* begin RECORDS PROVIDED *

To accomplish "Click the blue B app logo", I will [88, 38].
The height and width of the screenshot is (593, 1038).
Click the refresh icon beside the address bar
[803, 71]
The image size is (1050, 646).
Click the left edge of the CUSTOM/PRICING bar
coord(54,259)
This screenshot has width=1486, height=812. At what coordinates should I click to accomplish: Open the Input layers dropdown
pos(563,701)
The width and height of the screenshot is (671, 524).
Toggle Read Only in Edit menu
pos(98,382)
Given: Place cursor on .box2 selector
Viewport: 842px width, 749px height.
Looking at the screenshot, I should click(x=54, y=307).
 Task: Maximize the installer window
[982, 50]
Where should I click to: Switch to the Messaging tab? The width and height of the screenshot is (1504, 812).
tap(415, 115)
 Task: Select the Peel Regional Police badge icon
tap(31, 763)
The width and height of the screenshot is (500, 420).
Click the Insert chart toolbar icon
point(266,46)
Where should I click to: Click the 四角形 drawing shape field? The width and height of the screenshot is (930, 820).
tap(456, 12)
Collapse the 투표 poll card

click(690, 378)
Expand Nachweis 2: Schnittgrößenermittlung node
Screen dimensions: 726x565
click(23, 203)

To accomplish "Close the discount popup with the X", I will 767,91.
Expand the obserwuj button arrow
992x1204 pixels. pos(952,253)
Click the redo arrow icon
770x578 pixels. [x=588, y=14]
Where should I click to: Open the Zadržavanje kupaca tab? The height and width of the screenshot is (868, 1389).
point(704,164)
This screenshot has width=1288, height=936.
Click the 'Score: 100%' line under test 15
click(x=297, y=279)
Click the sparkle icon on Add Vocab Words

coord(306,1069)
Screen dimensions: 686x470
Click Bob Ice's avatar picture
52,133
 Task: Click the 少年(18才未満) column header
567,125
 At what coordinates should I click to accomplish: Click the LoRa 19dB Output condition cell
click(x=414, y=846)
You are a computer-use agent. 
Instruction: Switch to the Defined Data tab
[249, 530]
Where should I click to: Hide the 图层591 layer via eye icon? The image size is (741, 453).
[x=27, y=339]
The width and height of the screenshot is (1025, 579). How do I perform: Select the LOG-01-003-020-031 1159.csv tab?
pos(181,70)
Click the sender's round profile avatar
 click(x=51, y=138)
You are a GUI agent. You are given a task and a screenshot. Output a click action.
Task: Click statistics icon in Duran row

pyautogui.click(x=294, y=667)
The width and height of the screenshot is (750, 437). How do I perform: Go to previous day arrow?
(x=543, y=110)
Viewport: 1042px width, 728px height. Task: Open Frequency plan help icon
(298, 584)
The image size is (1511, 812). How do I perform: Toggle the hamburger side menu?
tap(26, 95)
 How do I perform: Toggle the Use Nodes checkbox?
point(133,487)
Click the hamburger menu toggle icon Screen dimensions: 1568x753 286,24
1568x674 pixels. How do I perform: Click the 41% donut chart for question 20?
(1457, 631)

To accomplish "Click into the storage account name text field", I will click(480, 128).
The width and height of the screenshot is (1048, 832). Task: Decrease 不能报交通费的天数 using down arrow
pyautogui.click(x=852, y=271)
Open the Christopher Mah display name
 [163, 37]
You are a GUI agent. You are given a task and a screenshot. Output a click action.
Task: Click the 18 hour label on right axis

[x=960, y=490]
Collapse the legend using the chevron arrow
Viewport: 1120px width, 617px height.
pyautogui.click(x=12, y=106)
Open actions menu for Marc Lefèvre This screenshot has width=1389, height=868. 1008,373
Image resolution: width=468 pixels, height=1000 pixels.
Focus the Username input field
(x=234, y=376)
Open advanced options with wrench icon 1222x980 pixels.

* end RECORDS PROVIDED *

» WHAT TO PRODUCE:
Filter the listing above and copy every line that contains the word "pixels".

» CORRECT RESULT:
992x1204 pixels. pos(952,253)
770x578 pixels. [x=588, y=14]
1568x674 pixels. How do I perform: Click the 41% donut chart for question 20?
Image resolution: width=468 pixels, height=1000 pixels.
Open advanced options with wrench icon 1222x980 pixels.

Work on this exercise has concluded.